= Pennsylvania Governor's School for Information, Society & Technology =

The Pennsylvania Governor's School for the Information, Society & Technology (PGSIST) is one of the Pennsylvania Governor's Schools of Excellence, a group of five-week summer programs for gifted high school students in the state of Pennsylvania.

==History and notable features==
PGSIST is hosted by the iSchool at Drexel University and aims to provide participants with a strong technological foundation in conjunction with an understanding of how technology impacts society. Participants are required to be Pennsylvania high school students between their junior and senior year and must live in the dormitories for the full five weeks of the program.

Prior to 2006, PGSIST was known as the Pennsylvania Governor's School for Information Technology (PGSIT) and jointly sponsored by both Drexel University and Pennsylvania State University.

Pennsylvania Governor Ed Rendell has proposed cutting fund for all the PGSEs, including PGSIST, from the 2009-2010 budget.

==Curriculum==
The program is roughly divided into two halves.
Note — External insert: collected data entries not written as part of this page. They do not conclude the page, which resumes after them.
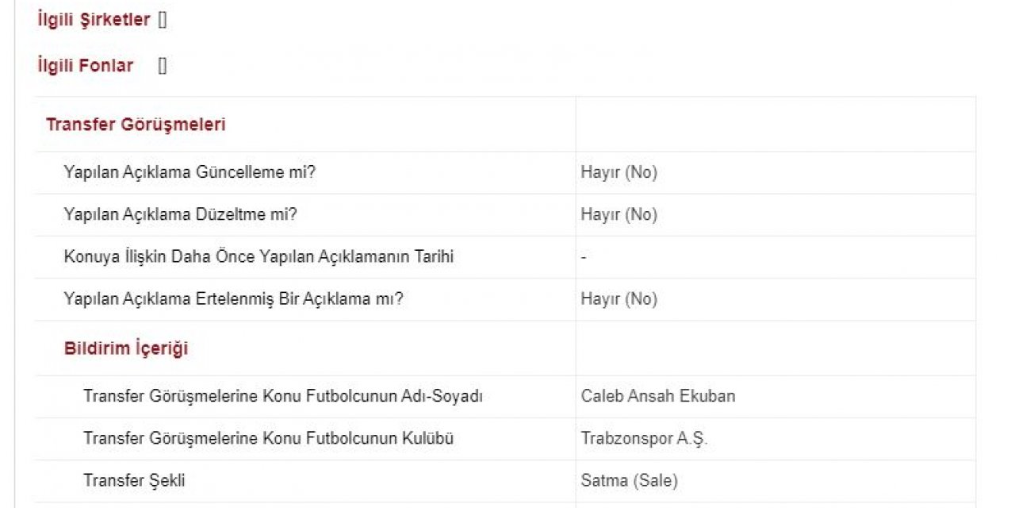Image resolution: width=1015 pixels, height=508 pixels.
Task: Select the Konuya İlişkin Daha Önce Yapılan Açıklamanın Tarihi label
Action: (259, 257)
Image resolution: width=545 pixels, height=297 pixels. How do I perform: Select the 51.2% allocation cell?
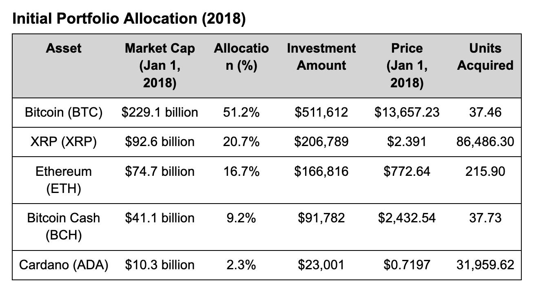click(241, 112)
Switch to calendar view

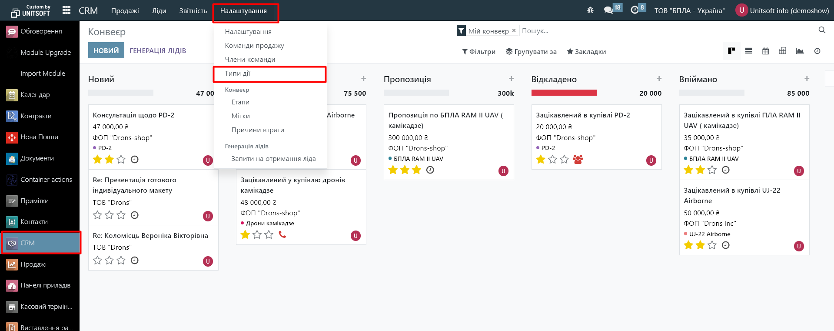tap(765, 51)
The first half of the program consists of core courses which all students must take, such as programming, ethics, and database design.
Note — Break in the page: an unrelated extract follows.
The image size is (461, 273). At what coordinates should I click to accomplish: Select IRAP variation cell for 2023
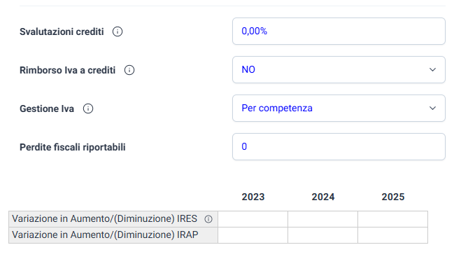click(253, 235)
The second half of the program consists of what are known as "tracks"; students are assigned to a track based on their preferences and space availability, and they spend the entire academic day studying that particular area.

In the past, tracks have included topics such as Networking and Distributed Computing, Advanced Programming, and E-Commerce, but tracks change from year to year. In addition to coursework, participants are required to complete a project; the project begins shortly after the program starts and commences on the final day with presentations. Several projects from 2005 are described in a Drexel University Press Release.